Dense Pedestrian Detection Based on Shifted Window Attention Multi-scale Equalization

doi:10.3778/j.issn.1673-9418.2303110

Abstract

Abstract: Due to the large differences in the shape and scale of pedestrian targets in real-world scenarios, compared with traditional methods, which often have lower average accuracy in pedestrian detection, transformer-based networks with attention mechanisms have shown strong performance in the field of pedestrian detection. However, there are still some difficulties in multi-scale detection in dense scenes. In dense scenes, there are usually a large number of occluded or small-scale pedestrian targets, leading to a large number of false and missed detections, as well as a significant amount of computing resources. Additionally, accurate detection of all targets becomes extremely difficult when pedestrian targets overlap significantly. To address these issues, a dense scene multi-scale pedestrian detection algorithm based on shifted window attention is proposed. Using modified Swin blocks in backbone enables the network to extract more detailed features while reducing the heavy computational burden brought by attention mechanisms. To effectively solve the feature fusion problem, DyHead blocks are used in the neck to unify multiple attention operations, thereby improving feature fusion efficiency. To address the feature balance issue, a feature scale-equalizing module based on full connection is designed, which constructs different residual structures between various levels of the feature pyramid to balance features and assist the model in generating higher-quality feature maps. Experimental results on the WiderPerson dataset show that this algorithm improves AP value by 1.1 percentage points, with 1.0 and 0.7 percentage points improvement in the most important small and medium targets, respectively.

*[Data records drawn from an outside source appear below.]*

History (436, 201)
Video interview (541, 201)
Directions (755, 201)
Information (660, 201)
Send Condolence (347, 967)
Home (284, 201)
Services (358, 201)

Key words: multi-scale pedestrian detection, deep learning, dense scenes, shifted window attention, feature fusion and balance

摘要： 由于现实场景下的行人目标在形态、尺度等方面存在巨大差异，相比于传统方法对多尺度行人检测平均精准率较低的情况，基于Transformer注意力机制的网络在行人检测领域已经展现出强大的性能。然而，密集场景下的多尺度检测仍存在一些难点。在密集场景中，通常会包含大量的被遮挡或小规模的行人目标，导致模型产生大量的误检和漏检，同时耗费大量的计算资源。此外，当行人目标重叠较为严重时，准确地检出所有目标也会变得极为困难。为了解决上述问题，提出了一种基于滑窗注意力的密集场景多尺度行人检测算法。在Backbone中使用改进Swin block使得网络能够提取到更多的细节特征，同时减少注意力机制带来的繁重计算量。为有效解决特征融合问题，在Neck部分使用DyHead block来统一多个注意力运算，以此提高特征融合效率。针对特征均衡问题，设计了一种基于全连接的特征尺度均衡模块，通过在特征金字塔的各层级之间构造不同的残差结构来进行特征平衡，辅助模型生成更高质量的特征图。在WiderPerson数据集上的实验结果表明，该算法在AP值上提升了1.1个百分点，在最值得关注的小目标和中目标上也分别有1.0和0.7个百分点的提升。

关键词: 多尺度行人检测, 深度学习, 密集场景, 滑窗注意力, 特征融合均衡

YU Fan, ZHANG Jing. Dense Pedestrian Detection Based on Shifted Window Attention Multi-scale Equalization[J]. Journal of Frontiers of Computer Science and Technology, 2024, 18(5): 1286-1300.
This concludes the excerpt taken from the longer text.